Package Exports
- tokenizers
- tokenizers/index.js
This package does not declare an exports field, so the exports above have been automatically detected and optimized by JSPM instead. If any package subpath is missing, it is recommended to post an issue to the original package (tokenizers) to support the "exports" field. If that is not possible, create a JSPM override to customize the exports field for this package.
Readme
NodeJS implementation of today's most used tokenizers, with a focus on performance and versatility. Bindings over the Rust implementation. If you are interested in the High-level design, you can go check it there.
Main features
- Train new vocabularies and tokenize using 4 pre-made tokenizers (Bert WordPiece and the 3 most common BPE versions).
- Extremely fast (both training and tokenization), thanks to the Rust implementation. Takes less than 20 seconds to tokenize a GB of text on a server's CPU.
- Easy to use, but also extremely versatile.
- Designed for research and production.
- Normalization comes with alignments tracking. It's always possible to get the part of the original sentence that corresponds to a given token.

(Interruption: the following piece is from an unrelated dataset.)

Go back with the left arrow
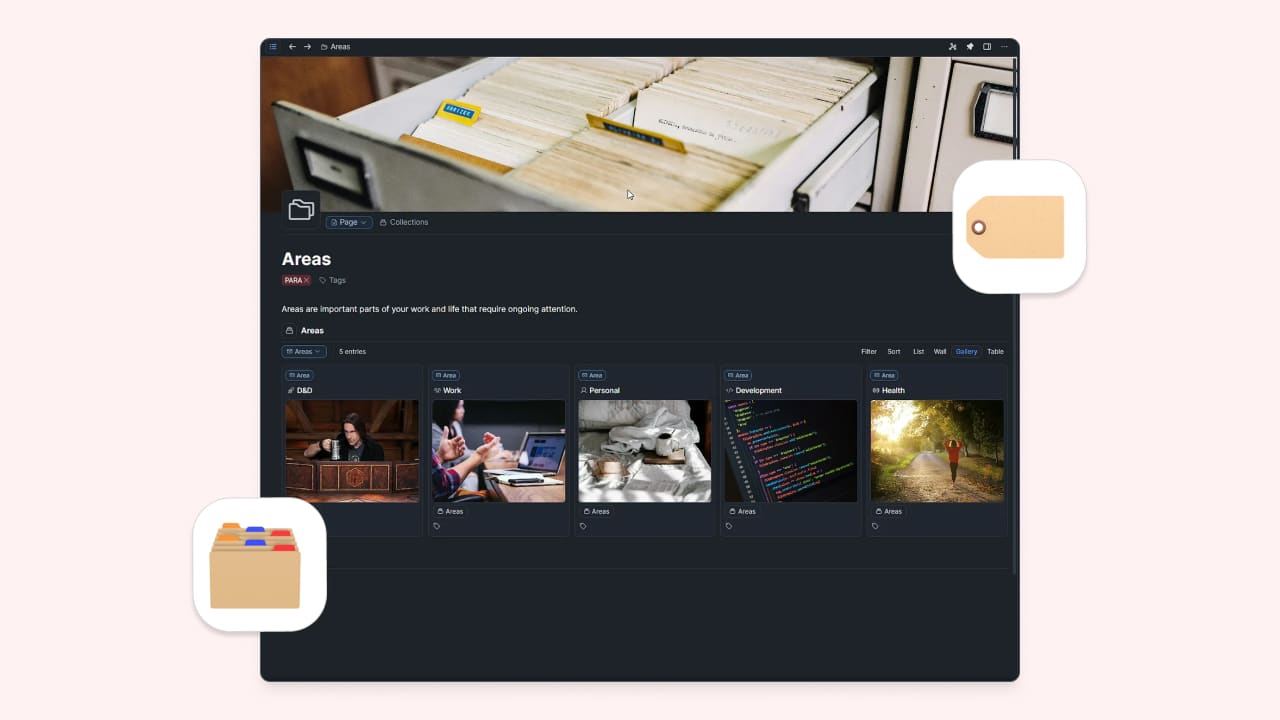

- Does all the pre-processing: Truncate, Pad, add the special tokens your model needs.
Installation
npm install tokenizers@latest
Basic example
import { Tokenizer } from "tokenizers";
const tokenizer = await Tokenizer.fromPretrained("gpt2");
const wpEncoded = await tokenizer.encode("Who is John?");
console.log(wpEncoded.getLength());
console.log(wpEncoded.getTokens());
console.log(wpEncoded.getIds());
console.log(wpEncoded.getAttentionMask());
console.log(wpEncoded.getOffsets());
console.log(wpEncoded.getOverflowing());
console.log(wpEncoded.getSpecialTokensMask());
console.log(wpEncoded.getTypeIds());
console.log(wpEncoded.getWordIds());